It was not yet sunrise, but as Tunis walked down through one of those cuts in the edge of the headland, following a well-defined cart track, he saw the rose-glow of the sun’s round face staining the mist on the eastern horizon.
He came down upon the hard sand of the beach and walked toward a tiny cove into which the mud flats extended and on which he knew the clams were plentiful and ripe. Glistening pools of black water, showing where other diggers had raided the flat, were interspersed with trembling patches of black sand. When Tunis began to cross the flat the sand before his boots became alive with tiny, shooting geysers of clean water. He set to work.
And while he was thus engaged he heard suddenly a shrill outcry and a most mysterious sound up in one of the gullies toward the summit of Wreckers’ Head. Here thousands of tons of sand had run out of the cut in the steep bank and formed a dykelike way to the beach itself. More and more sand was slipping down this way all the time. A strong man could scarcely make his way up the incline, the sand was so unstable.
Tunis stood and stared up the slope. There shot into view, carried rapidly upon the forefront of the avalanche, a white-haired old man who waved a stick in one hand and a cocked pistol in the other, while from his mouth came shrill cries of excitement, if not of alarm.
But it was what followed Cap’n Ira Ball—whom Tunis immediately recognized—that caused the captain of the Seamew such utter surprise. Sitting on her rump, pawing at the sliding sand with her front hoofs, and whistling her terror and amazement, the Queen of Sheba appeared flying after the harassed old man.
It was a scene to surprise more than to entertain the beholder. The avalanche promised disaster to the participants in it. Tons upon tons of sand, undulating and sinuous in appearance, traveled faster and yet faster behind the old gray mare and the gray old sea captain. The smoke of the slide hid all that lay behind them, and these wreaths of sand dust threatened a higher wave that might, at any moment, entirely overwhelm both the equine and the human victim of the catastrophe.

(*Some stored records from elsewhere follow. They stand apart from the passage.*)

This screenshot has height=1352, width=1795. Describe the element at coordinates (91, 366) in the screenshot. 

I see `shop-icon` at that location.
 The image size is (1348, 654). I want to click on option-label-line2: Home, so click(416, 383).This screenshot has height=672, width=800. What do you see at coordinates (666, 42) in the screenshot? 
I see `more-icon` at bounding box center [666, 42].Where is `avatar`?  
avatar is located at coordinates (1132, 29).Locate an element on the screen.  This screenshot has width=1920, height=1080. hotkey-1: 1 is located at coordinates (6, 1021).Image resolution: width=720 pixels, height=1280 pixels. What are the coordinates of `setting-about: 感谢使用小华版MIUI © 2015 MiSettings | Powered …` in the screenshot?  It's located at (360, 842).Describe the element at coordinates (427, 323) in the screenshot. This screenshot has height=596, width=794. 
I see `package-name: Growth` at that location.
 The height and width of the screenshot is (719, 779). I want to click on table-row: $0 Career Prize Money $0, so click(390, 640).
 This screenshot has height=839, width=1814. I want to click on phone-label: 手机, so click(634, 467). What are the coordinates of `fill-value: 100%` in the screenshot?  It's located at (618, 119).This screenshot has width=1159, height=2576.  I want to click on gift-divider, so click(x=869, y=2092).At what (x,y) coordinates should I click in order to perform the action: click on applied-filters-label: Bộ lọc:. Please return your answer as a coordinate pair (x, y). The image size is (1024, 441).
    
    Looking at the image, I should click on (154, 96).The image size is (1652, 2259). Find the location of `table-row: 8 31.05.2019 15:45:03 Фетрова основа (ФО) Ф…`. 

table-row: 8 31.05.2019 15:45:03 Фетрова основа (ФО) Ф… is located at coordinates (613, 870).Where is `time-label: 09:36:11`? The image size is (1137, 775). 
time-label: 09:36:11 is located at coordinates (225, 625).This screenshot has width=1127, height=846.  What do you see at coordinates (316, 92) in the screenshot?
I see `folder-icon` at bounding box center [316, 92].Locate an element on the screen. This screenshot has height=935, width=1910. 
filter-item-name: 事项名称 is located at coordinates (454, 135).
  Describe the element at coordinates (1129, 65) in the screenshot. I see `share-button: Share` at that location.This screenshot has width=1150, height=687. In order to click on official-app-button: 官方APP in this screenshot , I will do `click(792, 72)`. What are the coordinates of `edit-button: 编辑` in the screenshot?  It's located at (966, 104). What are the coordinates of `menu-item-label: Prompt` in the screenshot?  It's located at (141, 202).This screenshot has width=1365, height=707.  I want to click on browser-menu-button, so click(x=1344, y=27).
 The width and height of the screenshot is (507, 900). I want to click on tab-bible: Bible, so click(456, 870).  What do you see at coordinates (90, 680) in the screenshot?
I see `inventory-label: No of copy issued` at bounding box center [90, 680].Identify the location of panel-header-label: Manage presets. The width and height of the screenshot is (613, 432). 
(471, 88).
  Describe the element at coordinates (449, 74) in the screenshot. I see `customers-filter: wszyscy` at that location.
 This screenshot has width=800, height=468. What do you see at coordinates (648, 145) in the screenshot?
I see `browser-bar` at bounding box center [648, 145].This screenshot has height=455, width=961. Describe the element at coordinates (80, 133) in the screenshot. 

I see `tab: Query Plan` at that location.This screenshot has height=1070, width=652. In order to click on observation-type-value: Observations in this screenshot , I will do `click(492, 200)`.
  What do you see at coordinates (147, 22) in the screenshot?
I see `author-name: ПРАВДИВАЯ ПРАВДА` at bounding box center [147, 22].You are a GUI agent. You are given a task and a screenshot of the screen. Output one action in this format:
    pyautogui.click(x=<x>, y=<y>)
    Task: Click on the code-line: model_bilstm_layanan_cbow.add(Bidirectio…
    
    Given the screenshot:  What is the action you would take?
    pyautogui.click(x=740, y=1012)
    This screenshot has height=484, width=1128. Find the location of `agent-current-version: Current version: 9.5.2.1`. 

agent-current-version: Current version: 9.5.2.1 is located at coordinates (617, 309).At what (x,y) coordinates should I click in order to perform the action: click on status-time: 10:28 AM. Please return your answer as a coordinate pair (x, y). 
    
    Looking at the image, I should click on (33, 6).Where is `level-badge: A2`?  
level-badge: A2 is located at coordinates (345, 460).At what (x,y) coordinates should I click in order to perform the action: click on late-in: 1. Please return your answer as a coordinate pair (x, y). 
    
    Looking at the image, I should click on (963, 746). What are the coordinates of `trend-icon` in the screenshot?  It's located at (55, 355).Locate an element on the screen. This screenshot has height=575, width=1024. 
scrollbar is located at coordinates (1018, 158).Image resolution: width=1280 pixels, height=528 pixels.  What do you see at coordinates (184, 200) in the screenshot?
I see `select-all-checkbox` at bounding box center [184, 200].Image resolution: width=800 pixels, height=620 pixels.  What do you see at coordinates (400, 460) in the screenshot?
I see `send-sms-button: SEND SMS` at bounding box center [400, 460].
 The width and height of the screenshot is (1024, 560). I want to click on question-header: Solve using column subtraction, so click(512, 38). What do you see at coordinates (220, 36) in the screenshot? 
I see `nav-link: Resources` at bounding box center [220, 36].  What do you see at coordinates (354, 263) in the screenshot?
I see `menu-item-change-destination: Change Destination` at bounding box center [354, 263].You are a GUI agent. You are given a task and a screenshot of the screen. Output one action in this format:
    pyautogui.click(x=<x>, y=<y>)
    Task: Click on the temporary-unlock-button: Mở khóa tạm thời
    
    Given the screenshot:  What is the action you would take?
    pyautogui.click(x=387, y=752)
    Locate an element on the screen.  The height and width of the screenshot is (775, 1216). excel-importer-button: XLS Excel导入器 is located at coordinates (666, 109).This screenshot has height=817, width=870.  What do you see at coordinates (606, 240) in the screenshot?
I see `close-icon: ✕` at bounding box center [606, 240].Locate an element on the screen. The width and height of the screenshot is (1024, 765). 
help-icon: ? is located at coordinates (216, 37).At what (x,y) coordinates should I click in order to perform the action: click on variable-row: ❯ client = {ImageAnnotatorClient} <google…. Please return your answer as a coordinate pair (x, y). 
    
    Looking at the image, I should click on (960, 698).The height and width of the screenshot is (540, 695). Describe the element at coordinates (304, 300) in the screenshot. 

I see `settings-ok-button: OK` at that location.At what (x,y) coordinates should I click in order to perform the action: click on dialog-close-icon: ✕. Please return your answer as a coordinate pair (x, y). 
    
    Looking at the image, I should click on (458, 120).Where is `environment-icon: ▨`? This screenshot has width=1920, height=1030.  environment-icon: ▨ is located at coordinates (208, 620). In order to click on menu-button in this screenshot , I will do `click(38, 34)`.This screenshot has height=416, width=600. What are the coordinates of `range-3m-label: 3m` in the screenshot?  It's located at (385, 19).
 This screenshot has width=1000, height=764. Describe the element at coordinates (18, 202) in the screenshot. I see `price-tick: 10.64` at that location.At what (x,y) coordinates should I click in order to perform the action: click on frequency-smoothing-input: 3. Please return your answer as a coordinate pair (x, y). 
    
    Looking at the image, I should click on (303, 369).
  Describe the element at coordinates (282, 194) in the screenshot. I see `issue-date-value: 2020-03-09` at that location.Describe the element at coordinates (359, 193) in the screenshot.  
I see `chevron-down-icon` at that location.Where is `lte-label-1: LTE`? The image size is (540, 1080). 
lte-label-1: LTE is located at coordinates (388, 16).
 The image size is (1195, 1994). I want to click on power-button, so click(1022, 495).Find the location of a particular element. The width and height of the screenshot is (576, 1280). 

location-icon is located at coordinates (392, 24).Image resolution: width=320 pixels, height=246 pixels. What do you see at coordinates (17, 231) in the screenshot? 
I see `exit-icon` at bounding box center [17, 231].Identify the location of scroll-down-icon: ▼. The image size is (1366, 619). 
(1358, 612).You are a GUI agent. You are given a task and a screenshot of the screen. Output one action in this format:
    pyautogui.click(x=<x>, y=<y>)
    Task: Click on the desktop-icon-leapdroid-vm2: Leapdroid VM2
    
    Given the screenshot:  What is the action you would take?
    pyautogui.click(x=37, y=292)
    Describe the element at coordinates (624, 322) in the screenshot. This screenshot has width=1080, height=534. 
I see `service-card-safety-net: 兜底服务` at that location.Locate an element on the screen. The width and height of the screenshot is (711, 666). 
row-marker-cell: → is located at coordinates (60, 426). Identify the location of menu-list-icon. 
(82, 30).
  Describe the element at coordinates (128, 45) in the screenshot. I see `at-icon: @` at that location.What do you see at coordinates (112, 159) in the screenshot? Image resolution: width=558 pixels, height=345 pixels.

Tunis dropped his clam hoe and started for the dyke of sand on the crest of which the old man and the old mare were sliding like naughty children down a woodshed roof.
“Hey, Tunis! Tunis!” bawled the captain. “Take her off’n me! She’ll be afoul my hawser in another second, I do believe.”
It was evident that he spoke of the Queen of Sheba, but Tunis could not see how the mare was intentionally threatening Cap’n Ira’s peace of mind or safety of body. She was, however, “close aboard” Cap’n Ira as he tobogganed down the sandy way.
“Stern all!” shouted the old man, throwing another startled, backward glance at the Queen of Sheba. “Drat the derned old critter! Don’t she know nothin’ at all? Tunis! Do you see what’s goin’ to happen?”